### EXERCISE DESCRIPTION
Repeat the following entries verbatim, apart from the pictures.

### Data extracted from a collection
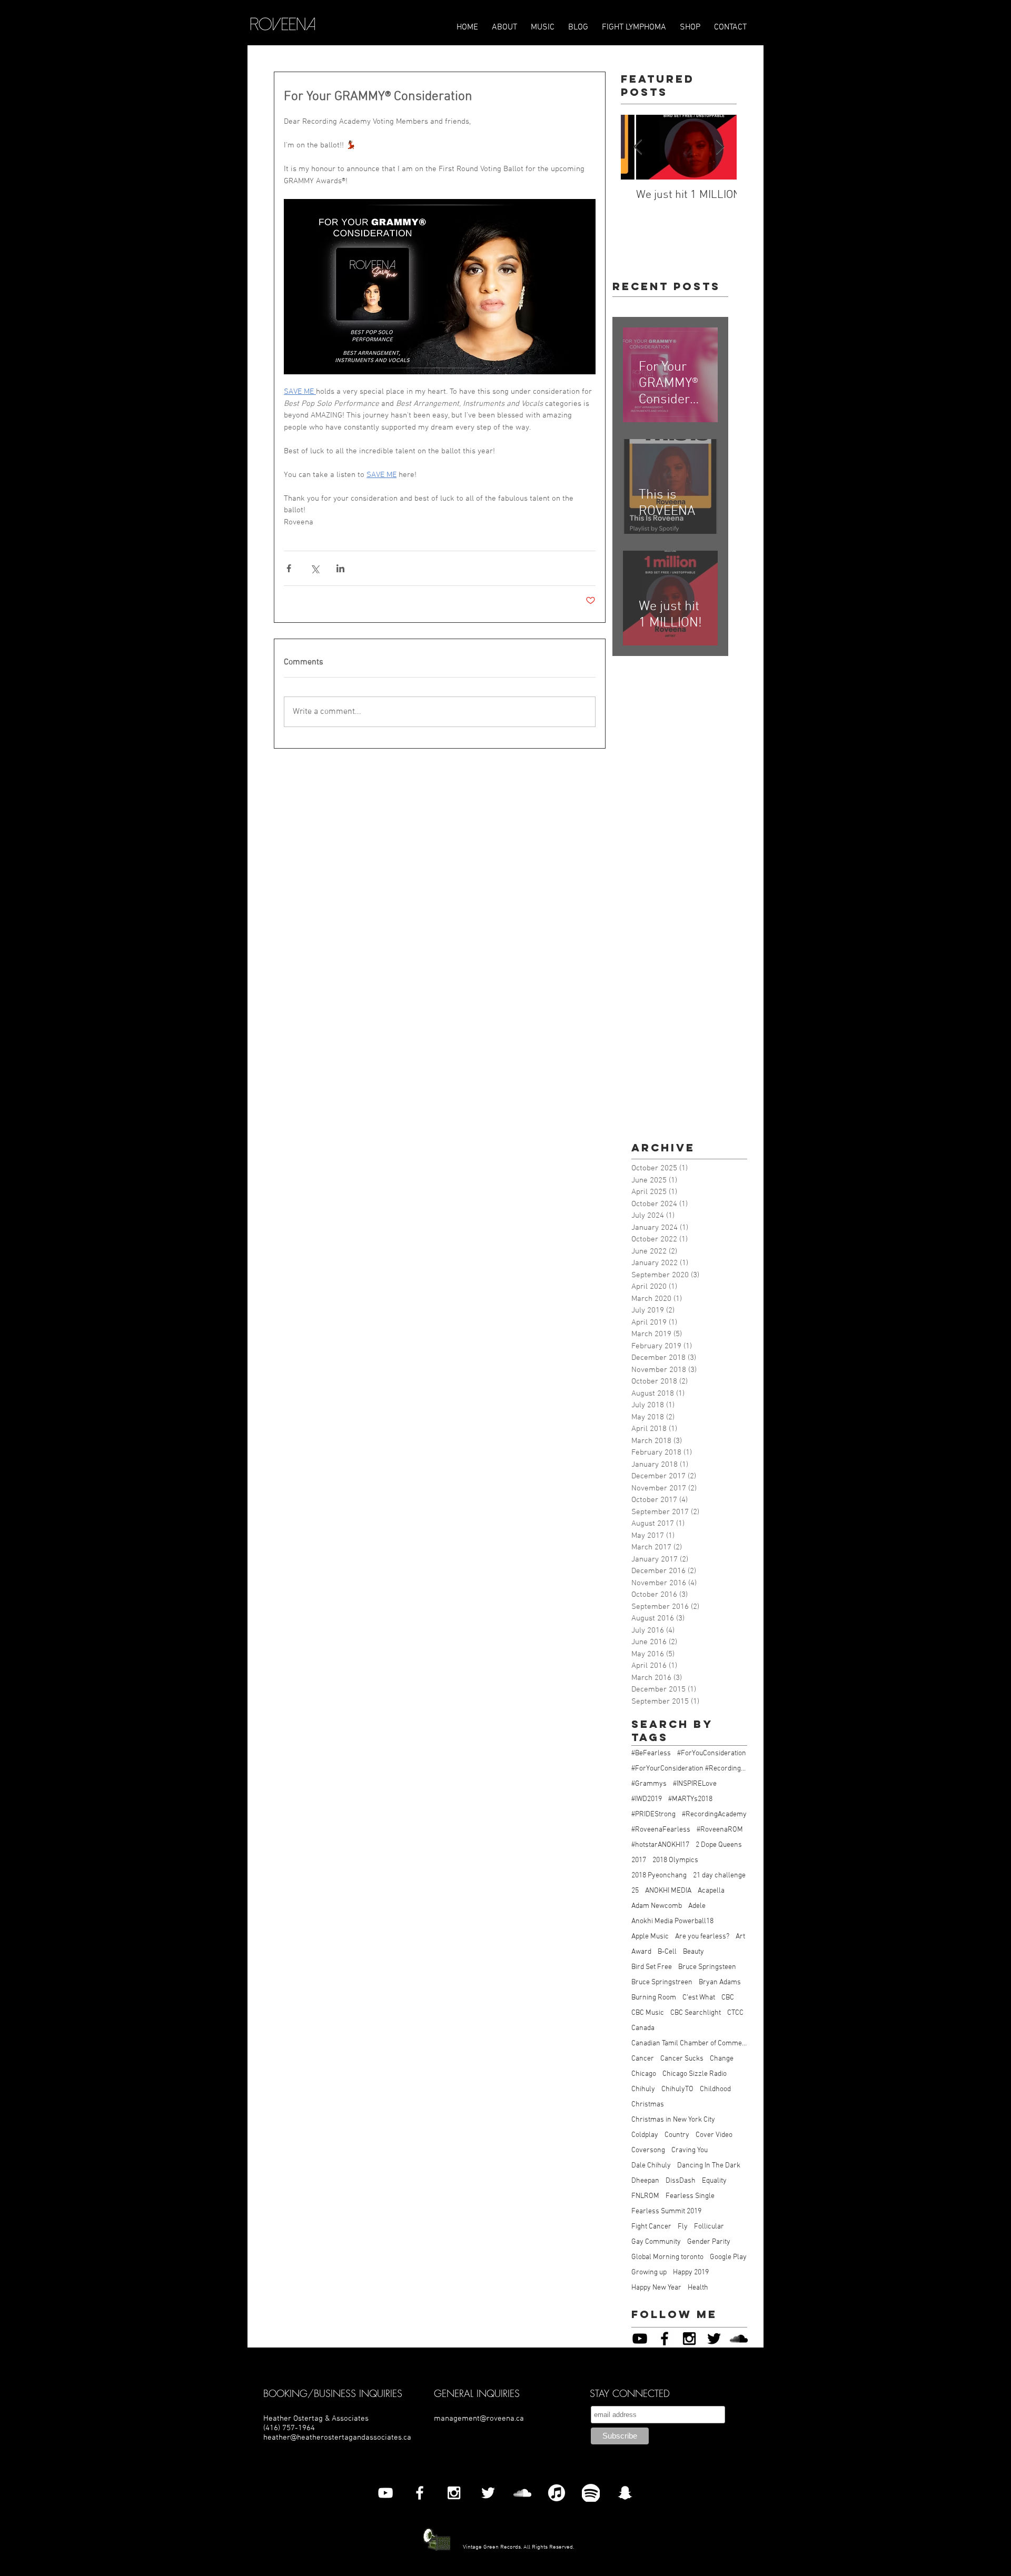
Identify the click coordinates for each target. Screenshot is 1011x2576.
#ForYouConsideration (711, 1753)
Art (740, 1936)
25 (635, 1890)
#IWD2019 (646, 1799)
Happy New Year (656, 2287)
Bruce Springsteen (707, 1967)
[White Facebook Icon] (420, 2493)
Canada (643, 2028)
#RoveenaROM (720, 1829)
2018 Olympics (675, 1860)
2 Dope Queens (719, 1845)
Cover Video (714, 2135)
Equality (714, 2180)
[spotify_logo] (591, 2493)
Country (677, 2135)
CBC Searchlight (695, 2012)
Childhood (715, 2089)
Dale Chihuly (651, 2165)
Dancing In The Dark (708, 2165)
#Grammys (649, 1783)
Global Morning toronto (667, 2257)
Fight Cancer (651, 2226)
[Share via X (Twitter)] (315, 568)
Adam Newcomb (656, 1906)
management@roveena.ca (479, 2418)
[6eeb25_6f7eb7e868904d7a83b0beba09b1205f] (557, 2493)
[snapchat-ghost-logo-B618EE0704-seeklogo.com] (625, 2493)
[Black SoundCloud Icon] (739, 2339)
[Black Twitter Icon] (714, 2339)
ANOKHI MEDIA (668, 1890)
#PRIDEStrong (653, 1814)
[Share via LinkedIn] (340, 568)
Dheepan (645, 2180)
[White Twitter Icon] (488, 2493)
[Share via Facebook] (289, 568)
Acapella (711, 1890)
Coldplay (644, 2135)
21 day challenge (719, 1875)
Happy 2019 (691, 2272)
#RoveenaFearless (660, 1829)
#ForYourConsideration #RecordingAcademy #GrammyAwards (689, 1768)
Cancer (642, 2058)
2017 (638, 1860)
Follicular (709, 2226)
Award (641, 1951)
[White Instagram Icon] (454, 2493)
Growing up (649, 2272)
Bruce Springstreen (661, 1982)
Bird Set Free (651, 1967)
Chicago (643, 2074)
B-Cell (667, 1951)
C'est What (698, 1997)
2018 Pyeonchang (659, 1875)
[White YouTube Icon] (385, 2493)
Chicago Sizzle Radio (694, 2074)
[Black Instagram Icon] (689, 2339)
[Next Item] (720, 148)
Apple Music (650, 1936)
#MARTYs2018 (690, 1799)
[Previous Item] (637, 148)
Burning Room (653, 1997)
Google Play (728, 2257)
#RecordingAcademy (714, 1814)
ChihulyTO (677, 2089)
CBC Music (647, 2012)
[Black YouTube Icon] (640, 2339)
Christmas (647, 2104)
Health (698, 2287)
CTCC (735, 2012)
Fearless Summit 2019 (666, 2211)
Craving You (689, 2150)
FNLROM (645, 2196)
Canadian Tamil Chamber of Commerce (689, 2043)
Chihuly (643, 2089)
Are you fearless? (702, 1936)
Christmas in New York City (673, 2119)
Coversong (648, 2150)
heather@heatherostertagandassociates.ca (337, 2437)
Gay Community (656, 2241)
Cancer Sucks (681, 2058)
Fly (683, 2226)
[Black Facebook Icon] (664, 2339)
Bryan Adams (720, 1982)
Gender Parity (708, 2241)
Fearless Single (690, 2196)
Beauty (693, 1951)
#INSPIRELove (695, 1783)
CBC (727, 1997)
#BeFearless (651, 1753)
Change (722, 2058)
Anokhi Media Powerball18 (672, 1921)
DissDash (681, 2180)
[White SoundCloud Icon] (522, 2493)
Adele (697, 1906)
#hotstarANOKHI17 (660, 1845)
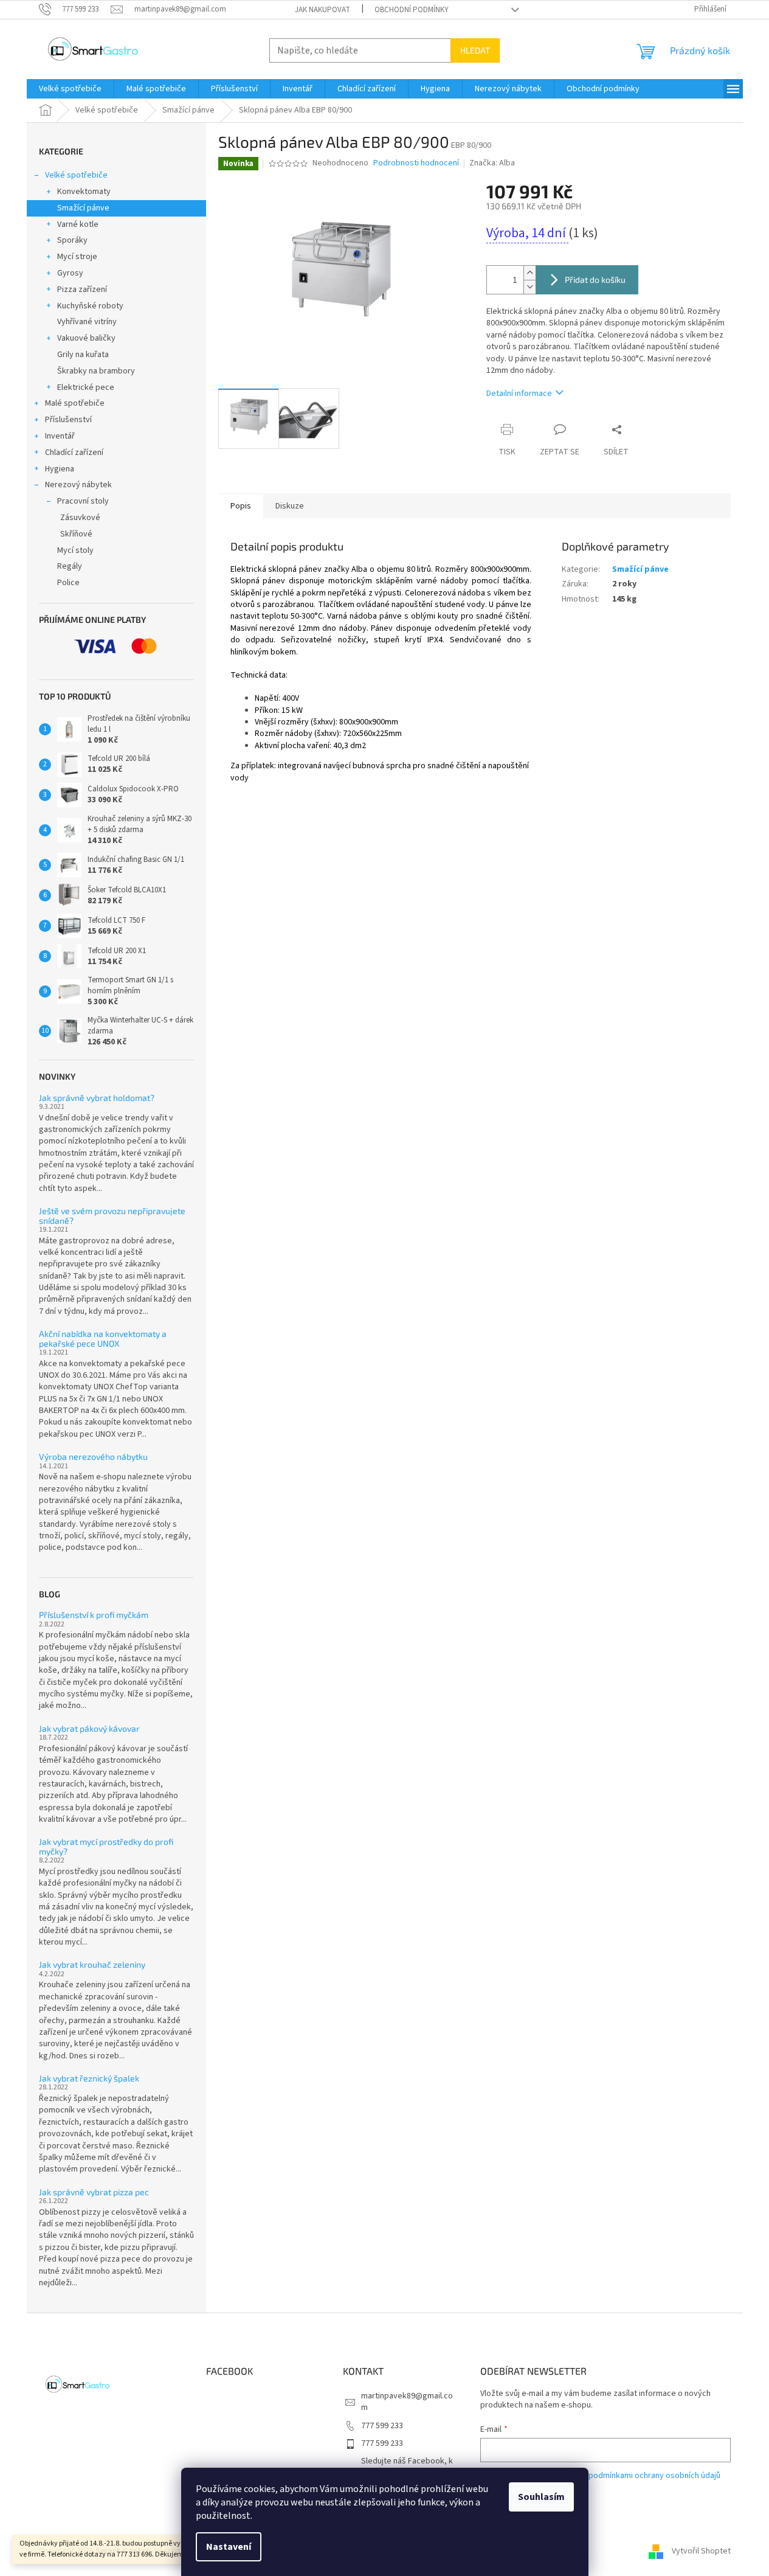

### ANSWER BOX
Identify the click coordinates for each target. Screenshot is 1011x2576.
#ForYouConsideration (711, 1753)
Art (740, 1936)
25 (635, 1890)
#IWD2019 (646, 1799)
Happy New Year (656, 2287)
Bruce Springsteen (707, 1967)
[White Facebook Icon] (420, 2493)
Canada (643, 2028)
#RoveenaROM (720, 1829)
2018 Olympics (675, 1860)
2 Dope Queens (719, 1845)
Cover Video (714, 2135)
Equality (714, 2180)
[spotify_logo] (591, 2493)
Country (677, 2135)
CBC Searchlight (695, 2012)
Childhood (715, 2089)
Dale Chihuly (651, 2165)
Dancing In The Dark (708, 2165)
#Grammys (649, 1783)
Global Morning toronto (667, 2257)
Fight Cancer (651, 2226)
[Share via X (Twitter)] (315, 568)
Adam Newcomb (656, 1906)
management@roveena.ca (479, 2418)
[6eeb25_6f7eb7e868904d7a83b0beba09b1205f] (557, 2493)
[snapchat-ghost-logo-B618EE0704-seeklogo.com] (625, 2493)
[Black SoundCloud Icon] (739, 2339)
[Black Twitter Icon] (714, 2339)
ANOKHI MEDIA (668, 1890)
#PRIDEStrong (653, 1814)
[Share via LinkedIn] (340, 568)
Dheepan (645, 2180)
[White Twitter Icon] (488, 2493)
[Share via Facebook] (289, 568)
Acapella (711, 1890)
Coldplay (644, 2135)
21 day challenge (719, 1875)
Happy 2019 (691, 2272)
#RoveenaFearless (660, 1829)
#ForYourConsideration #RecordingAcademy #GrammyAwards (689, 1768)
Cancer (642, 2058)
2017 (638, 1860)
Follicular (709, 2226)
Award (641, 1951)
[White Instagram Icon] (454, 2493)
Growing up (649, 2272)
Bruce Springstreen (661, 1982)
Bird Set Free (651, 1967)
Chicago (643, 2074)
B-Cell (667, 1951)
C'est What (698, 1997)
2018 Pyeonchang (659, 1875)
[White YouTube Icon] (385, 2493)
Chicago Sizzle Radio (694, 2074)
[Black Instagram Icon] (689, 2339)
[Next Item] (720, 148)
Apple Music (650, 1936)
#MARTYs2018 (690, 1799)
[Previous Item] (637, 148)
Burning Room (653, 1997)
Google Play (728, 2257)
#RecordingAcademy (714, 1814)
ChihulyTO (677, 2089)
CBC Music (647, 2012)
[Black YouTube Icon] (640, 2339)
Christmas (647, 2104)
Health (698, 2287)
CTCC (735, 2012)
Fearless Summit 2019 (666, 2211)
Craving You (689, 2150)
FNLROM (645, 2196)
Canadian Tamil Chamber of Commerce (689, 2043)
Chihuly (643, 2089)
Are you fearless? (702, 1936)
Christmas in New York City (673, 2119)
Coversong (648, 2150)
heather@heatherostertagandassociates.ca (337, 2437)
Gay Community (656, 2241)
Cancer Sucks (681, 2058)
Fly (683, 2226)
[Black Facebook Icon] (664, 2339)
Bryan Adams (720, 1982)
Gender Parity (708, 2241)
Fearless Single (690, 2196)
Beauty (693, 1951)
#INSPIRELove (695, 1783)
CBC (727, 1997)
#BeFearless (651, 1753)
Change (722, 2058)
Anokhi Media Powerball18 (672, 1921)
DissDash (681, 2180)
[White SoundCloud Icon] (522, 2493)
Adele (697, 1906)
#hotstarANOKHI17 (660, 1845)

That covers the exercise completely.